Now where could these high and mighty Crime Lords be going? There must be something damn important in Nigger Heaven to bring them all the way up here. I thought it over and it seemed to me that it had to be Lonzo. He was the only one of these guys who was connected at all. I mean, there was probably twenty tinhorn drug peddlers and thieves down there, but none of them was likely to attract the exalted attention of the big bosses, actually bring them driving up to a Negro resort. Not even Lonzo, really, so he must be onto something f——ing huge, and since they were shrewd enough to use the back gate either somebody was showing them the way or they knew the place.

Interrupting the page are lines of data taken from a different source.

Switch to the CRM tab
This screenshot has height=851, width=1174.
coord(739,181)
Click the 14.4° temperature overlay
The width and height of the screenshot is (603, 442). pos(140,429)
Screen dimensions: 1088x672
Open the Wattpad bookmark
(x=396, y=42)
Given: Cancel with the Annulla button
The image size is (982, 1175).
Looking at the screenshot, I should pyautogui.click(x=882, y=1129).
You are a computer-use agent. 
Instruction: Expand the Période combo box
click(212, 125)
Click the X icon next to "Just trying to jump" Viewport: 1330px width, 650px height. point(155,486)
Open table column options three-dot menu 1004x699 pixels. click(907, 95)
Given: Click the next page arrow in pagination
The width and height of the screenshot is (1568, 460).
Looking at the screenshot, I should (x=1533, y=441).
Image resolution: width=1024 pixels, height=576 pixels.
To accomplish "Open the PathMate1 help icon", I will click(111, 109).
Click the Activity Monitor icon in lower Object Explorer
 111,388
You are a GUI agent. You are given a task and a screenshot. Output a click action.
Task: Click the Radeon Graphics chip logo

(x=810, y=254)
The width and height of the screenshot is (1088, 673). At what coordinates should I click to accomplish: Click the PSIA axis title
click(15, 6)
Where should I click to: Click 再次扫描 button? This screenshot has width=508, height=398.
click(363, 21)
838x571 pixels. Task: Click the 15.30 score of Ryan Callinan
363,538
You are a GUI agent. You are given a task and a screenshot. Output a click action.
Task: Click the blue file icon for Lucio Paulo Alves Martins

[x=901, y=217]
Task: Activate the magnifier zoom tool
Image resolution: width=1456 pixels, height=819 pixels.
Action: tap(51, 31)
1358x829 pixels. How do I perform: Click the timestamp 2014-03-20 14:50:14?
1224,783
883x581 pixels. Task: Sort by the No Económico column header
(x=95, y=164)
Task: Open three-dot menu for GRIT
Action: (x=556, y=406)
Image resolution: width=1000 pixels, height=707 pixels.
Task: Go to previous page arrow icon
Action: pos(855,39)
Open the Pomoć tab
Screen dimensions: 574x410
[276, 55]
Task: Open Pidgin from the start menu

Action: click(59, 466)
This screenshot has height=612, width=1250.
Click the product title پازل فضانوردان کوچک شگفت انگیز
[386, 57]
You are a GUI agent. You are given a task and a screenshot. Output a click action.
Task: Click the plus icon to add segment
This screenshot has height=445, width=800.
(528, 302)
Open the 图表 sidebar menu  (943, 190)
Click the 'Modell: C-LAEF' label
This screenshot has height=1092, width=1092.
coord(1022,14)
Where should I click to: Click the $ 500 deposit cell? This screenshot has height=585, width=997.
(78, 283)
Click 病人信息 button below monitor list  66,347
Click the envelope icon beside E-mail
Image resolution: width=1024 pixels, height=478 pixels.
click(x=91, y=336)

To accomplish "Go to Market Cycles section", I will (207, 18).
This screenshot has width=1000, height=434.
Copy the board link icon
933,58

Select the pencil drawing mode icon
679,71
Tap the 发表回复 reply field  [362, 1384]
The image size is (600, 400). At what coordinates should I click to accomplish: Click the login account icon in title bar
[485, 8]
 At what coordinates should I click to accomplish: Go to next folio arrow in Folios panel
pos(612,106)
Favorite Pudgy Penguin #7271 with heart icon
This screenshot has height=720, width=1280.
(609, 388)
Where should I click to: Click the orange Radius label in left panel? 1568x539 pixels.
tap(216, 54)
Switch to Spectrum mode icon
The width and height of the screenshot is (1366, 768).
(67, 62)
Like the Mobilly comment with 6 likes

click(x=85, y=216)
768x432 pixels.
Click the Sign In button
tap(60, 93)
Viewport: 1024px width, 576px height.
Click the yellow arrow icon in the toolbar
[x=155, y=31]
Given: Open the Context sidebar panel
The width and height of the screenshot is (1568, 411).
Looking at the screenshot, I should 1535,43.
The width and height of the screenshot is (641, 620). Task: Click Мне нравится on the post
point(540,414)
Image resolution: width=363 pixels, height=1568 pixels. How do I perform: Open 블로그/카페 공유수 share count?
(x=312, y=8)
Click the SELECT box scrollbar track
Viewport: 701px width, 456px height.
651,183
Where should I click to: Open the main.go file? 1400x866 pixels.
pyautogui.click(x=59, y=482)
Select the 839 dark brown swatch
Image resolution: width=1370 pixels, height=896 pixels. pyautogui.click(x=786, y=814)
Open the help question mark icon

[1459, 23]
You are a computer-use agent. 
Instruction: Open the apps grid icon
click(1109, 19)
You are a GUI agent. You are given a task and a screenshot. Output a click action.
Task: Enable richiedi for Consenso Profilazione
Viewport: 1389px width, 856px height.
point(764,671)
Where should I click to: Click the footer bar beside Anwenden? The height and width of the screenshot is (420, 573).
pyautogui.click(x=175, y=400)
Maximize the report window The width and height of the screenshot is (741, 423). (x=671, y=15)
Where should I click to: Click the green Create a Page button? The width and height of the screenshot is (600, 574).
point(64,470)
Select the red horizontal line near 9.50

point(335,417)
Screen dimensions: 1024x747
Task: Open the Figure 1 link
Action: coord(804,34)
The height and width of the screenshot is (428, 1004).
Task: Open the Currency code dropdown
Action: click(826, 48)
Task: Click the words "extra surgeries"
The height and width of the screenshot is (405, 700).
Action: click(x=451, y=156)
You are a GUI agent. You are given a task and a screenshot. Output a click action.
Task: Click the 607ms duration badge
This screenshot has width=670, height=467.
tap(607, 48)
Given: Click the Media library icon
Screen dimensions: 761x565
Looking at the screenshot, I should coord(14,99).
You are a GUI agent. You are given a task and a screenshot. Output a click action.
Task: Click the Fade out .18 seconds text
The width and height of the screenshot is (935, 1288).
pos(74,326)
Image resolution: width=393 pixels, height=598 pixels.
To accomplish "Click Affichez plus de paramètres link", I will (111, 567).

So I had to get my ass back down to Lonzo's, which was about a mile away on a bad road. I seen a old Schwinn bike leaning against a barnyard fence. It was one of them fat-tired kinds, with a lot of chrome and handlebar tassels—some kid's dream. I figured one a the Hamish kids had earned this bike the hard way, bucking hay and shoveling cow shit. I ran to the house and pounded on the door, but of course the old lady ain't coming out for me. So I yelled that I was a cop and I had to borrow the bike, but here was a fifty-dollar deposit, which I would bring the f——ing thing back, don't worry. And I stuffed a fifty in the doorjamb and I jumped on the bike and went pumping away.

This was not the road to hell. They didn't have no intentions, good or otherwise, of paving it and even with fat tires it wasn't so easy to get going in the sand, especially since them old Schwinns didn't have no fancy gears. It was just stand up and crank that mule. But it was better than walking by God and I got down to Lonzo's in about ten minutes and sure enough, there's Carmine's

Caddy sitting in the driveway. I hauled the bike into some bushes down the road and decided to hunker in myself, to wait and see what might be going down. What the hell was I gonna do anyway, bust in wavin’ the Old Cat [
Grootka's nickname for his revolver, an enormous old .45 caliber Smith & Wesson.
—M.] and arrest everybody? For what? And anyways, I'm outta my precink.

I don't know if you ever sat in the bushes in the summer, Mul. It's innarestin’. I don't know if I ever did, but it seemed to bring back something. These were pretty thick bushes out back of the house with just a weedy field beyond and then some woods, honeysuckle bushes, I guess, and a few little poplar or willow saplings, but I don't know bushes much. There was a lot to see, though, if you're just taking a squat in the bushes on a summer day with nothing to do but observe nature—ants taking a regular road they got, but very busy, hauling pieces of trash like a bit of seed or a part of a dead beetle. A spider is hanging in a web. A robin flies in once in a while. It was pleasant and cool, the leaves rattling in the wind. I was comfortable, leaning back against a sapling, the sun kind of flickering green and gold, and there was that musty old cool dirt smell. So I kind of drowsed, sitting there waiting, about a hundred feet up behind the house. There were only a couple houses on this ridge, so far, none of them close and there wasn't nobody about.